Waiting on the Lord (Even When It’s Hard)

Donna began with a quiet but profound reminder:

“The deeper you dive into God’s Word, the more you’ll learn about Him. And one thing I’ve been learning lately? I need to wait on the Lord.”

“Sometimes we get in such a hurry. We want things instantly. But God doesn’t work that way. We need to really find out what His plan is—and then wait for Him to make it happen. Because He will.”

Waiting can feel slow. Frustrating. Even lonely. But it’s not wasted. It’s often the sacred space where trust takes root—when we stop striving and start listening.

Cathy echoed that tension with vulnerability and grace.

“I don’t know why I’m waiting so hard,” she said. “But it’s so vital. So crucial.”

For her, waiting has looked like enduring cancer and depending on God for strength—sometimes just to walk from one room to the next.

Chosen for the Hard Journey?

“A lot of people have asked me, why do I have cancer? Where is God in that?”

Cathy doesn’t offer quick answers. But she holds fast to something she’s come to believe deeply:

“Many people say God allowed it. But I believe God chose me for this journey.”

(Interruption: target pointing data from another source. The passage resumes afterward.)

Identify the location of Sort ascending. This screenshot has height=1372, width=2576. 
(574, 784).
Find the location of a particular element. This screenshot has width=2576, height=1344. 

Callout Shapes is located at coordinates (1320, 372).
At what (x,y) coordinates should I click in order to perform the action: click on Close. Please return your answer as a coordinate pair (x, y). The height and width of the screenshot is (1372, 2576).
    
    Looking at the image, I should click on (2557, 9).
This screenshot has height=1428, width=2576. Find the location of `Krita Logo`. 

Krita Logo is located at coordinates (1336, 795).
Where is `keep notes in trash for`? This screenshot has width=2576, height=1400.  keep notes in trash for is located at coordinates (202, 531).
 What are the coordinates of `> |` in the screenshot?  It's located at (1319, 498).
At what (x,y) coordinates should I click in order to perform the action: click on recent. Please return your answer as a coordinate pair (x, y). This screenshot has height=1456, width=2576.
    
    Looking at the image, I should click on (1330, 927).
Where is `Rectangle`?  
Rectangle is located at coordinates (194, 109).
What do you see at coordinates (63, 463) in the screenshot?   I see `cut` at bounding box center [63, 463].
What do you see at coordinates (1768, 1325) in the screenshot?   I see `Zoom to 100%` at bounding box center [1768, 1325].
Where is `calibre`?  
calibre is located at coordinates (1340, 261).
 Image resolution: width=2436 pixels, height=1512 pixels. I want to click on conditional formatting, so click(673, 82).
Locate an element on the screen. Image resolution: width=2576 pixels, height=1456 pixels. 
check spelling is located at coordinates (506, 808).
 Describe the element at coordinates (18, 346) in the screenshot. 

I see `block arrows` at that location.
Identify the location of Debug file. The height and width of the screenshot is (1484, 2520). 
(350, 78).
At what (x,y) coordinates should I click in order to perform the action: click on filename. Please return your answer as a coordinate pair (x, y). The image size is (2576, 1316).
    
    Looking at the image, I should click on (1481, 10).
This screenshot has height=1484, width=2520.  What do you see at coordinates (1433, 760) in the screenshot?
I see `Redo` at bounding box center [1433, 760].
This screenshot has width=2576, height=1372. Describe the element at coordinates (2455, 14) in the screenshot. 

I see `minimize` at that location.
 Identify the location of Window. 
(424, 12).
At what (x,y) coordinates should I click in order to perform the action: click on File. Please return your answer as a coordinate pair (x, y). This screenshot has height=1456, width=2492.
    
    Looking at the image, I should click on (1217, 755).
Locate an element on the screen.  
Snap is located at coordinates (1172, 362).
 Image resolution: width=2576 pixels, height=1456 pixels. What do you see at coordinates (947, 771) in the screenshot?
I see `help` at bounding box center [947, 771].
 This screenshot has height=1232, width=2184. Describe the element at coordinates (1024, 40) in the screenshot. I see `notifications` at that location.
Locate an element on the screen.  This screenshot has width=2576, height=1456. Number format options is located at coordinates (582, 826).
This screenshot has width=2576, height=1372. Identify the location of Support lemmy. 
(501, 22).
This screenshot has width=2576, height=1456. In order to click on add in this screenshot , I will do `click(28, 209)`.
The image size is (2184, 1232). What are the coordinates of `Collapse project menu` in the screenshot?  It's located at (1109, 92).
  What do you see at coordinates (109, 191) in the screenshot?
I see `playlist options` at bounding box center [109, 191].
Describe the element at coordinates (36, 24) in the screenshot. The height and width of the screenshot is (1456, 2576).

She doesn’t say that lightly. It’s a conviction shaped by her time in the book of Job, where she sees a man who worshiped in the wreckage, grieved honestly, and spoke boldly to God—not out of rebellion, but relationship.

“God directs me back to Job’s story—how he lost everything, even his children and health, and still said, ‘Blessed be the name of the Lord.’ Then he got real with God. He got depressed. He asked questions. And God answered—not with explanations, but with presence.”

Do Not Be Afraid

That’s the thread God has spoken again and again to Cathy:

“Do not be afraid.”

“This cancer has not been conquered,” she said, “but it has not conquered me. That’s God doing that.”

Even when seizures came, when her blood sugar spiked over 500, when she couldn’t walk from the door to the chair—the whisper stayed the same:
Do not be afraid.

“That’s what I would tell anyone walking through cancer, depression, or bipolar: God is in it. He’s in the journey with you.”

“Go to Him with your questions. Go to Him when you’re angry. Go to Him when you’re depressed. He’ll meet you there—He always has with me.”

A Different Kind of Triumph

This year, Cathy and her husband are planning a trip to Europe—a gift to celebrate what they call her “cancer triumph journey.” Every step she takes through cobbled streets and long museum corridors will be a reminder that God has carried her farther than she ever imagined.

“It’s like God is saying, ‘See? Trust Me.’ I don’t know the outcome. But I know I’m not afraid anymore.”

What We Hope You Know

If Donna and Cathy could leave you with one shared hope—one encouragement to carry into your own story—it would be this:

You are not alone.
God sees you in the waiting.
He sits with you in the weeping.
He walks beside you in the wrestling.

He hasn’t forgotten the women of the Lowcountry.
He hasn’t forgotten you.

And He is still speaking:

“Do not be afraid.”

Reflect + Remember

  • Where in your life are you being asked to wait on God?

  • What would it look like to trust that God is working in that waiting?

  • How might your story encourage someone else to hold on just a little longer?

Scripture to Carry with You

“Fear not, for I am with you; be not dismayed, for I am your God.
I will strengthen you, I will help you, I will uphold you with my righteous right hand.”